Zum Beispiel dem homoerotisch angehauchten
Freundschaftskult unter Männern im sechsten Jahrhundert, Zeit der
austrischen Merowingerkönige, der sich reichlich in flammender
Dichtkunst niederschlug und erst im 13. Jahrhundert von den
Lehren der Scholastiker in die Defensive getrieben wurde. Formen
der Sexualität, die aus der Zweckbestimmtheit der Heilsgeschichte
ausbrachen, hatten nun keinen Platz mehr. Der Kampf gegen die
"naturwidrige Unzucht" ist eröffnet.
Zum Beispiel der Befund neuerer Forschungsarbeiten, der die
lange vertretene Ansicht widerlegt, dass vor 1900 sexuelle
Beziehungen zwischen Frauen kaum vorstellbar gewesen seien. Das
Gegenteil ist richtig. So war es durchaus anerkannt, dass Frauen
sexuelle Befriedigung brauchen, dass "sexuelle Aktivität für ihre
Gesundheit unentbehrlich" sei und "Mangel an Sex zur auszehrenden
Bleichsucht oder Melancholie" führen würde. "In diesem
Zusammenhang ging man ganz selbstverständlich davon aus, dass
Frauen ... sich einander zuwendeten", schreibt die Autorin Laura
Gowing. Sogar die Vermählung zwischen zwei Frauen war in der
frühneuzeitlichen Kultur "eine vertraute Angelegenheit".
Zum Beispiel die vielen Formen gleichgeschlechtlicher
Erfahrungen im 18. und 19. Jahrhundert, in denen Gelegenheitssex
zwischen Männern und Jugendlichen in ganz Europa verbreitet war,
in einer Zeit, in der die meisten Männer ausschließlich mit
anderen Männern arbeiteten und lebten, in der Familienmitglieder,
Arbeitskollegen oder völlig Fremde immer wieder das Bett
miteinander teilten. Nicht zufällig warnte ein englischer
Reisevers von 1770 humorvoll vor den Gefahren, die in einem
Gasthaus lauern: "Beachte diese Regel: Zieh nie die Hose aus, des
gesunden Schlummers versuch dich zu enthalten, sonst wirst du
zehn zu eins in deinem Schlaf gebumst." Auch homosexuelle
Subkulturen gab es zu jener Zeit zuhauf, ob in Rom, St.
Petersburg, Berlin oder Stockholm, "wo verdorbene Männer mit
einer Vorliebe für Analverkehr für wenig Geld Befriedigung finden
können", wie es in einem französischen Pornoroman von 1784 heißt.

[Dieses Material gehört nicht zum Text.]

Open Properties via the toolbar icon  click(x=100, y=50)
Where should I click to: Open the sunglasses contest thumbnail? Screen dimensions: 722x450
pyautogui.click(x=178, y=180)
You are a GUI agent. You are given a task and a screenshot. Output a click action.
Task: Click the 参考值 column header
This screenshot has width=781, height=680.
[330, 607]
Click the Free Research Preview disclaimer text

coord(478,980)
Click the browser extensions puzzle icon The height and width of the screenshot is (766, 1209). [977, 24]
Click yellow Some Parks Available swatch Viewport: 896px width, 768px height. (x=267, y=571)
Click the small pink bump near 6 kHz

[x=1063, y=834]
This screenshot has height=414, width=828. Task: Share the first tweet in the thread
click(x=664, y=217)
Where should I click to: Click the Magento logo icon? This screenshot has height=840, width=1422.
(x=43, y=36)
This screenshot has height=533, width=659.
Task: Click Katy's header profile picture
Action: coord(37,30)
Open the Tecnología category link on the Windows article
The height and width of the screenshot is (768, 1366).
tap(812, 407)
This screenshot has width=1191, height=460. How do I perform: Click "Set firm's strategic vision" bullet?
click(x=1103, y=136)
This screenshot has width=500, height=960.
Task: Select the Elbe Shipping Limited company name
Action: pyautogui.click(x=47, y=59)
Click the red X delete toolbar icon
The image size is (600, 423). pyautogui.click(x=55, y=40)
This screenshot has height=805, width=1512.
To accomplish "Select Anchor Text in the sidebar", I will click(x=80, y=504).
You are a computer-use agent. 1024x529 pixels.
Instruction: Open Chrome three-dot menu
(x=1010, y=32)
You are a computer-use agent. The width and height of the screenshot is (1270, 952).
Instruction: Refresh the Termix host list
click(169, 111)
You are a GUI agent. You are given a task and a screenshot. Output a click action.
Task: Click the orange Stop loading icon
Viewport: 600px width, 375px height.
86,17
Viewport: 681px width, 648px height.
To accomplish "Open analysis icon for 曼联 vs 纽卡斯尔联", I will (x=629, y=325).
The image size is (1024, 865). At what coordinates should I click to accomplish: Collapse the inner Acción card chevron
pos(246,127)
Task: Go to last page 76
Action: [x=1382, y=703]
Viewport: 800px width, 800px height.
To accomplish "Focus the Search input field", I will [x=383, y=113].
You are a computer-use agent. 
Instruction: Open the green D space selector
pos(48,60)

Auch wenn gleichzeitig im Europa der frühen Neuzeit das Gesetz
für Sodomie (Homosexualität) die Todesstrafe vorsah, gewöhnlich
durch ein Ende auf dem Scheiterhaufen. So schrieb in dieser Zeit
ein französischer Jurist: "Die Strafe für Sodomie kann gar nicht
hart genug sein, denn es gilt, ein Verbrechen zu sühnen, das die
Natur erröten lässt."
Zum Beispiel die gängigen Formen der Homosexualität unter
Männern im islamischen Kulturkreis, in dem Homosexualität
grundsätzlich streng verboten ist. Dennoch: "Homosexualität
fungiert als Stütze einer von Narzissmus geprägten Männlichkeit.
Der islamische Mann gerät nicht in Konflikt mit seiner Identität,
solange er Sex mit einem Mann, einer Frau oder einem Knaben hat
und dabei die aktive Rolle einnimmt. Penetration ist der
entscheidende Akt, um den sich die arabische Erotik dreht. ...
Darin sieht diese Kultur einen manifesten Ausdruck von
Überlegenheit, die mit den gesellschaftlichen Rollen des
Jugendlichen und des Erwachsenen völlig im Einklang steht."
Passivität dagegen zerstört die Männlichkeit unwiderruflich.
"Alle Ausdrücke für den passiven Mann drücken große Verachtung
aus. Da es keinen Raum für die soziale Identität passiver
Homosexueller gibt, müssen sie ihre Beziehungen ganz im Geheimen
ausleben."
Homosexualität hat immer schon zum Menschen gehört.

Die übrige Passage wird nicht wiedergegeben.